Of those, less than 0.1% filed an adversary proceeding.
That's one-tenth of 1%.
This is stunning, especially in light of what he found next. Of those who did file, nearly 40% got some form of relief.
Shocked? I was, too.
The adage is that you can’t have student loans discharged through bankruptcy.
This started in the 1970s when doctors and lawyers would file for bankruptcy after graduating to get rid of their loans. So in 1976, Congress enacted a law that federal student loans could not be discharged through bankruptcy without the debtor proving "undue hardship."
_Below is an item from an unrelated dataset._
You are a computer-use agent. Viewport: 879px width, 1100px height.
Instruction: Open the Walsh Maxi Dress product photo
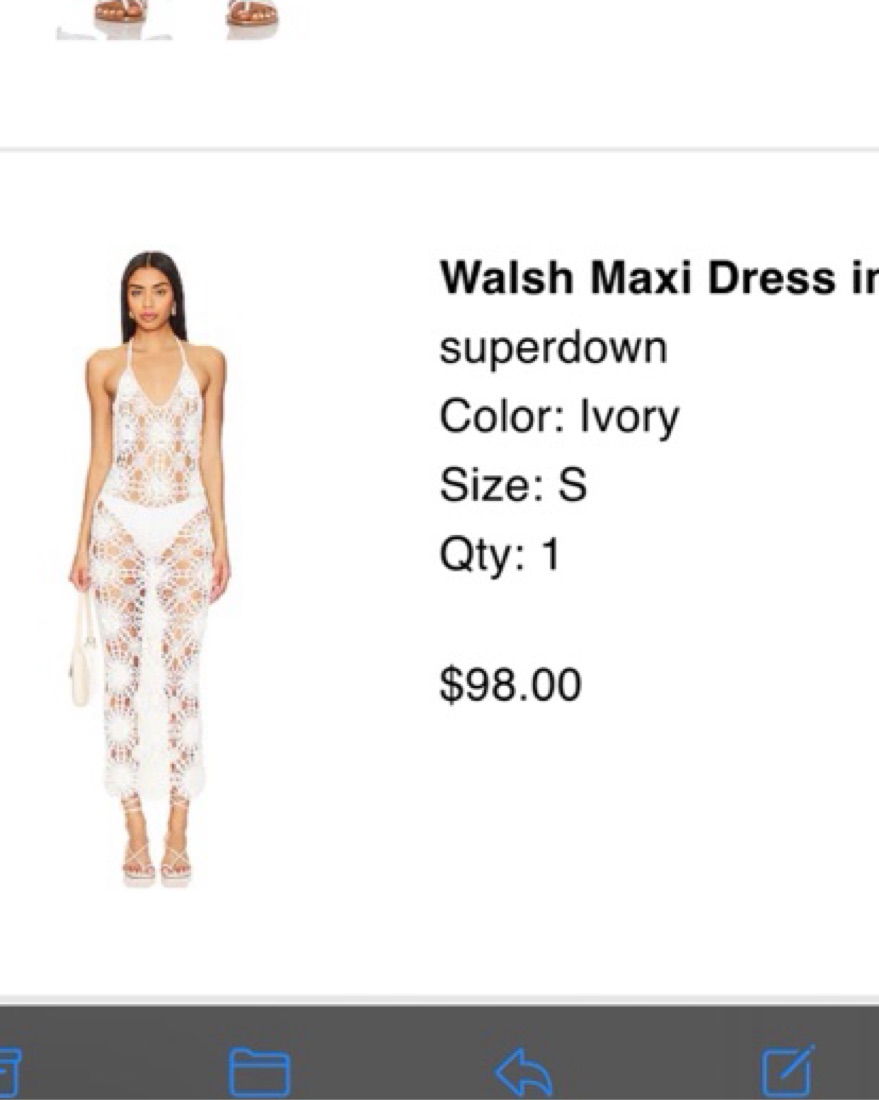click(x=149, y=569)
They didn’t describe what that means, which leaves those decisions up to the courts.
Somewhere along the way, though, this transformed into the idea that student loans could never be wiped clean in bankruptcy, which, as Iuliano found, is not the case.
Now, to get your loan debt wiped clean, you still must be in dire straits. And you must ask for this relief in addition to filing for bankruptcy.
Iuliano found that those who were successful were less likely to be employed and more likely to have medical hardships and incomes of less than $20,000 a year.
In looking at these factors, he found 69,000 out of that pool of 169,744 with similar life circumstances who didn’t even give it a shot.
Iuliano laments that he doesn't have a bigger testing group and that he can’t do anything about it because it just doesn't exist. So few people made the attempt.
If you’re filing for bankruptcy and have federal student loans, try.
Iuliano found that having an attorney doesn't increase your chances of success and that the cost of filling the adversary proceeding was minimal compared to the cost of the overall bankruptcy filing.
With a 40% success rate of at least some relief, it’s worth the extra hassle.